Even though that one day had occurred, I still have moments where I believe I have ruined his life.  I am still holding myself accountable for a bad marriage.  He has me so trained that I still see him as the victim.

I realized today that I need to not feel responsible for the death of this marriage.

I didn’t ruin his life by leaving.  I didn’t make his life worse single-handedly.

I didn’t push things to go the ways they went.  I followed a leader and tried to stay on path.

I loved every way a person could love.

I searched for what would work for years and then one day I quit too.

I screwed up while trying to find the answers to a happier marriage.  I realize now that personality plays a gigantic part in relationships.  We marry people that we aren’t connected to 100% and we settle for that 75%.  We do it because society says to settle. Comments such as “He’s the best you’ll get.” “She’s not perfect but who is?” “The grass isn’t always greener.” “Everyone has rough patches in their marriage.”  Really?  Everyone?    There are rough patches and there are ROUGH patches.   Everyone may have arguments once in while however everyone sure the heck isn’t throwing dishes, plates, chairs in the middle of an argument.

Rough patches don’t include daily behavior.  A rough patch is a strange impactful moment, but just that–a moment.  When it becomes your new life then it is a lifestyle and I refuse to live a miserable lifestyle.   I have learned that the grass is way greener.  Sometimes it has a bit of yellow mixed in but with some more sun and water it grows back to its bright green.

 

 

 

 

Guide #1 Emotionally believe in yourself!

Guide #1  Emotionally believe in yourself!

 

I will forever trust and believe in myself on all emotional matters!

As I look back on my past 13 year relationship I realize that often times I wasn’t truly being real to myself.   I was lost in what to say, what not to say, how to act, how not to act, what was appropriate, what wasn’t appropriate,  what was mine to do and what was his to do.

I followed the rules that were set forth before me and I tried my best to not step off of the safest path.  I tried to not make waves if I was the only one feeling the water.  Often times something would bother me that my husband didn’t even notice.  In the beginning I would bring it up and try to reach clarity and close the issue I was feeling.  This was met with a closed door.  He didn’t want to discuss my feelings unless he was angry at me. After a while I just learned to deal with the emotion I was feeling all alone or complain to a friend who would often say “Shouldn’t you be telling your husband this?”

He didn’t want to be bothered. I certainly never want to be a bother and somehow those emotions I felt weren’t his to care about.  I pushed emotion after emotion deep inside and allowed it to grow.  I would ignore situations until they were too much to ignore and then unleash the dragon of issues into the universe in one fast swoop.   Everything I  ignored or placated bubbled to the surface and things had to change IMMEDIATELY. This would go less positive then one would predict.

- [Work instruction]
According to the page excerpt, why did the writer stop bringing up issues with the husband? Answer in one to three sentences.

- [Raw data]
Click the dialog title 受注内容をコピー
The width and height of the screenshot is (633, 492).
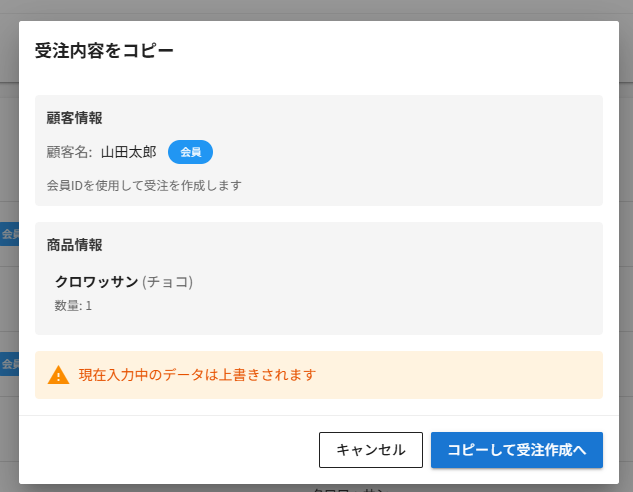pyautogui.click(x=104, y=51)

- [Task result]
Early on, raising an issue to reach clarity was met with a closed door, because the husband didn't want to discuss the writer's feelings unless he was angry. After a while, the writer learned to deal with those emotions alone or complain to a friend.